- Born: September 4, 1794 New York City
- Died: March 13, 1855 (aged 60) New York City
- Spouse: Ann Eliza Carow ​(m. 1832)​

= Robert Kermit =

19th-century American shipowner and businessman

Robert Kermit (September 4, 1794 - March 13, 1855) was an American shipowner and owner of the Red Star Line (also called the Kermit Line).

==Early life==
Kermit was the son of Captain Henry Kermit and Elizabeth (Ferguson) Kermit. His father had been master of the brig Morning Star (which traded to the West Indies) for many years.

==Career==
Robert Kermit gained a mercantile training in the shipping house of William Codman. With his brother Henry – a skilled bookkeeper – he began business in 1817 at 84 Greenwich Street in New York. They purchased the ship Aurora to run in the Liverpool packet trade. In 1827, after the death of his brother, Kermit performed business as an agent for packet ships to and from Liverpool. Within a few years he rapidly increased the number of his ships and soon became one of the major ship-owners of the country.

===Kermit and Carow===
By 1834, Robert Kermit already owned St. George, and persuaded Stephen Whitney and Nathaniel Prime to become owners in a new ship, St. Andrew. This was the beginning of the Saint Line. Despite making some very profitable deals, Kermit, Prime, and Whitney could not keep the Saint Line solvent.

After the Saint Line foundered, Kermit relocated his company to 74 South Street, and on September 11, 1835 purchased the old and popular Red Star Line of Liverpool packets, established in 1818 by Byrnes, Trimble & Co. In 1837, Kermit became a director of the Mutual Insurance Company and in 1847 director of the Knickerbocker Fire Insurance Company.

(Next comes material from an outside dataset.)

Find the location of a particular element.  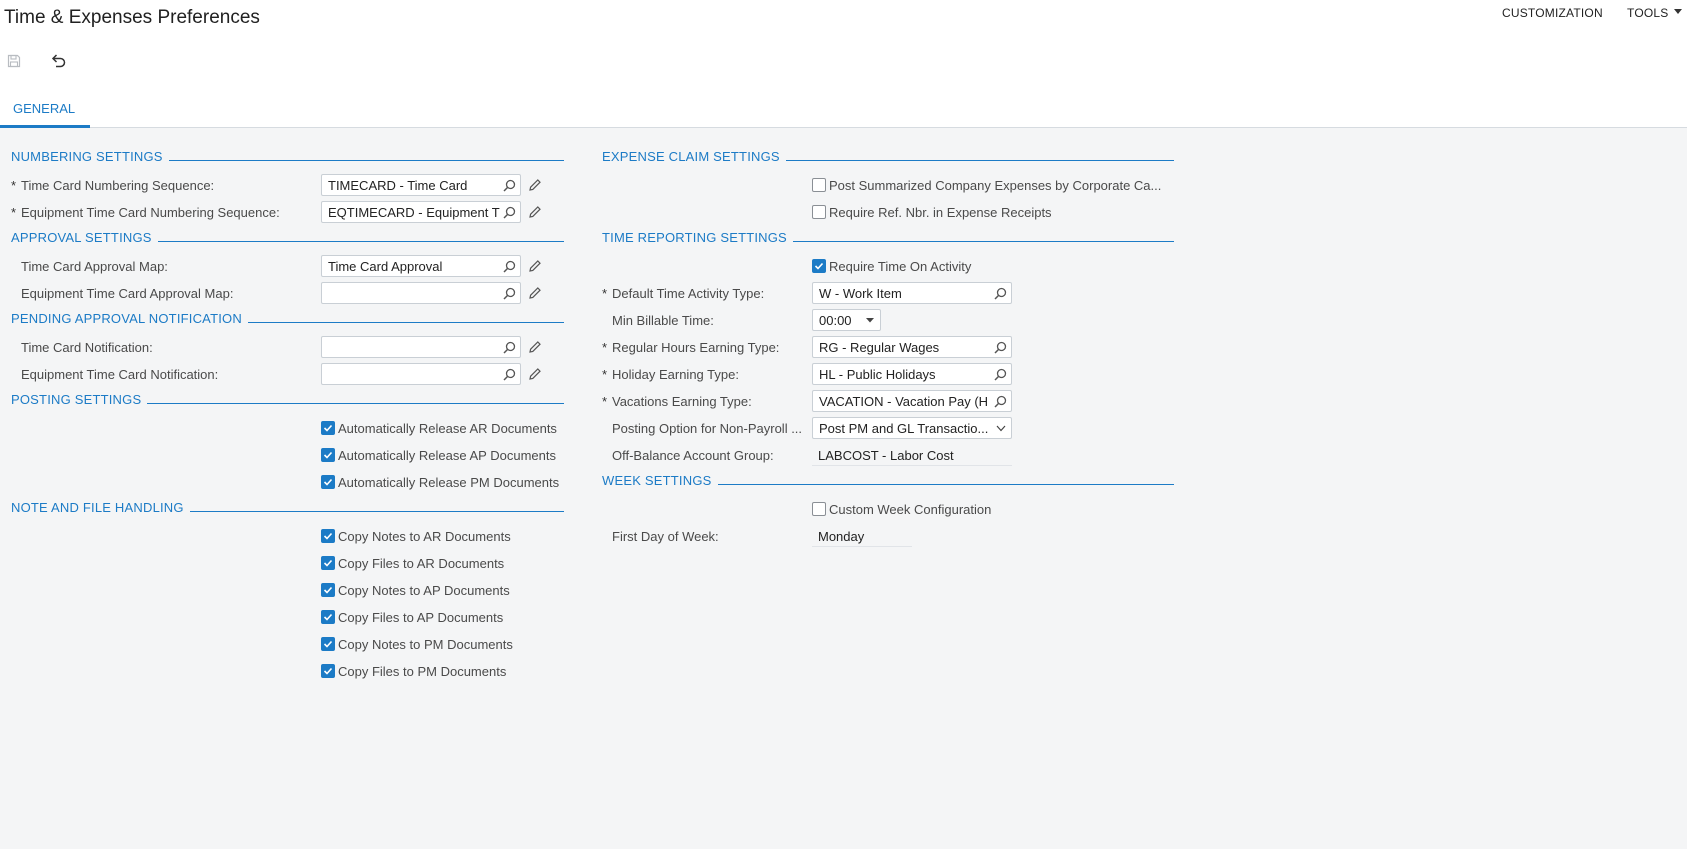

field-value: TIMECARD - Time Card is located at coordinates (398, 186).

In this period, he commissioned the construction of a few new ships, including West Point (or Westpoint), that finally sailed with the flag of the Red Star Line. Other Red Star ships included John R. Skeddy (1845), Constellation (1849), Underwriter (1850), Waterloo, John Jay, England, Virginian, Samuel Hicks, Stephen Whitney, United States, and Sheffield.

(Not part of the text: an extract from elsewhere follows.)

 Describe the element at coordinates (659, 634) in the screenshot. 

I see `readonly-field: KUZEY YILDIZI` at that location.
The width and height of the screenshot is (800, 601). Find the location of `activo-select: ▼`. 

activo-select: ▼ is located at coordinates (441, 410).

Unlike other operators, Kermit owned shares in all the ships of the line, while the rest of them were owned mainly by various ship builders and ship captains. With Kermit's management, several misadventures and shipwrecks occurred, but due to the quality of the ships and their speed and regularity, the performance of Red Star Line was better than it had been.

In the pressure of competition, packet schedules were abbreviated when reorganizing sailings due to disasters, new launchings, etc. In 1844-1848, several ships made three-month round trips instead of the traditional four months, measured from one Liverpool departure to the next one. West Point, Waterloo, and especially Virginian were among the fastest of the North Atlantic route. Virginian also was one of the most susceptible ships and often ended in reporting problems and misadventures.

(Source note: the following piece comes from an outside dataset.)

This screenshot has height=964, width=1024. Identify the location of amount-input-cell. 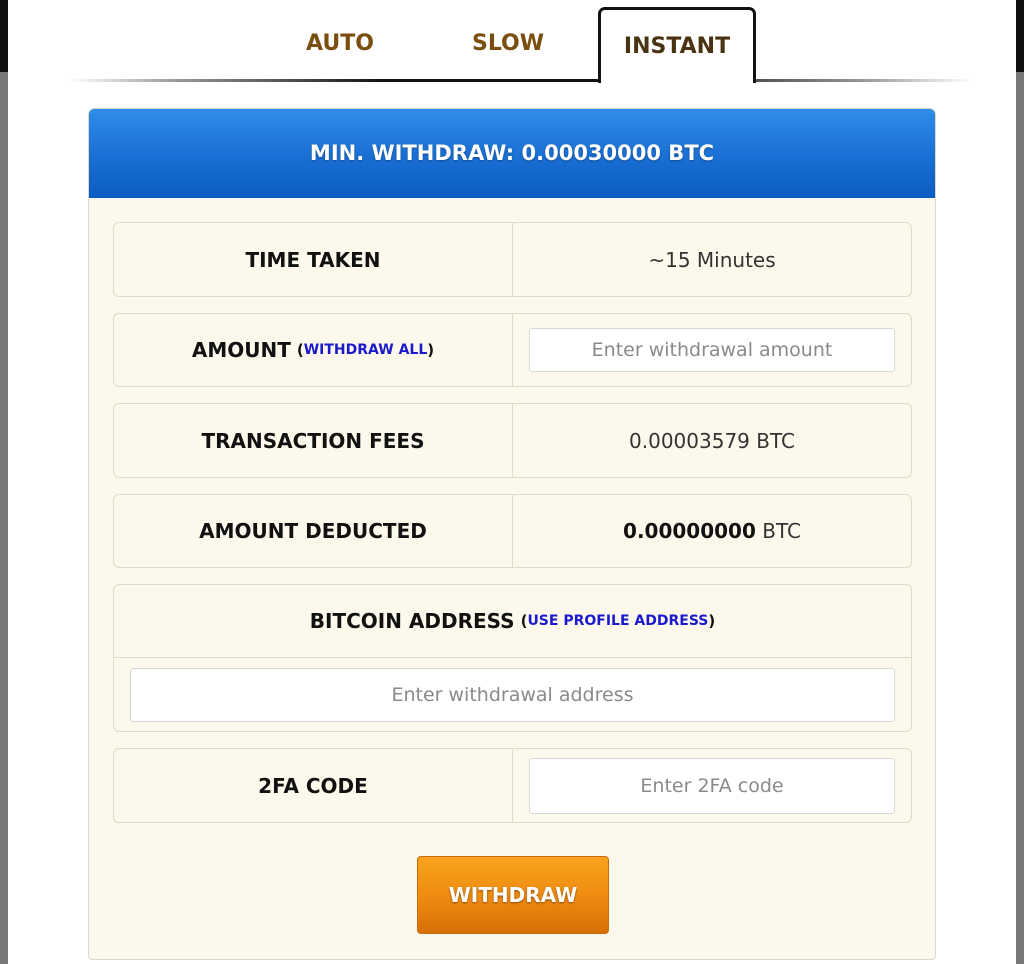
(712, 350).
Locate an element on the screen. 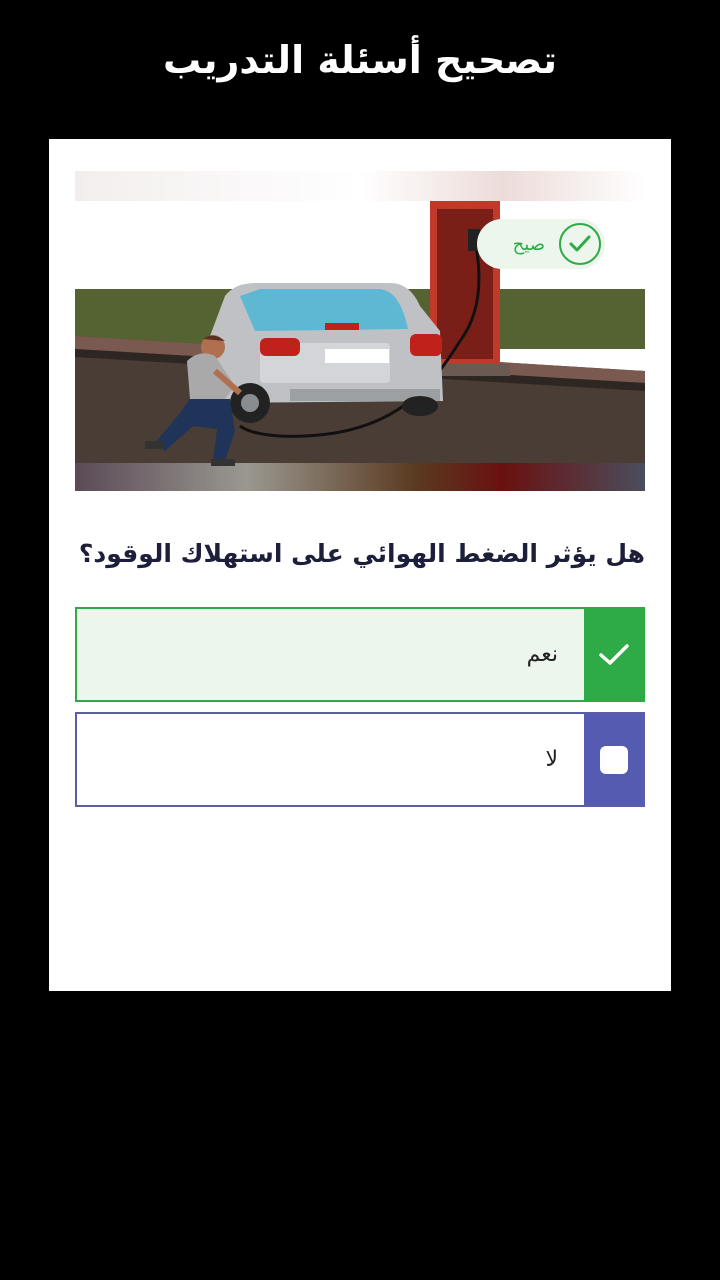  check-circle-icon is located at coordinates (580, 244).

For many years, Kermit operated the line in his own name (it was often called Kermit Line). In 1850, Kermit's father-in-law, Isaac Quentin Carow, died. Kermit never had children of his own; this is part of the reason Kermit developed an almost paternal relationship with his brother-in-law, Charles Carow, who was 21 years younger than his sister Ann Eliza. Kermit took Carow into partnership as Kermit & Carow, to perform the business of general ship-owning, commission, and commercial trading. After 1851 he was associated with his brother-in-law, Charles Carow.

==Personal life==
On December 4, 1832, Kermit married Ann Eliza Carow, eldest daughter of his business partner Isaac Quentin Carow and Eliza Mowatt.

Kermit died at his residence, 50 East 14th Street, age 60.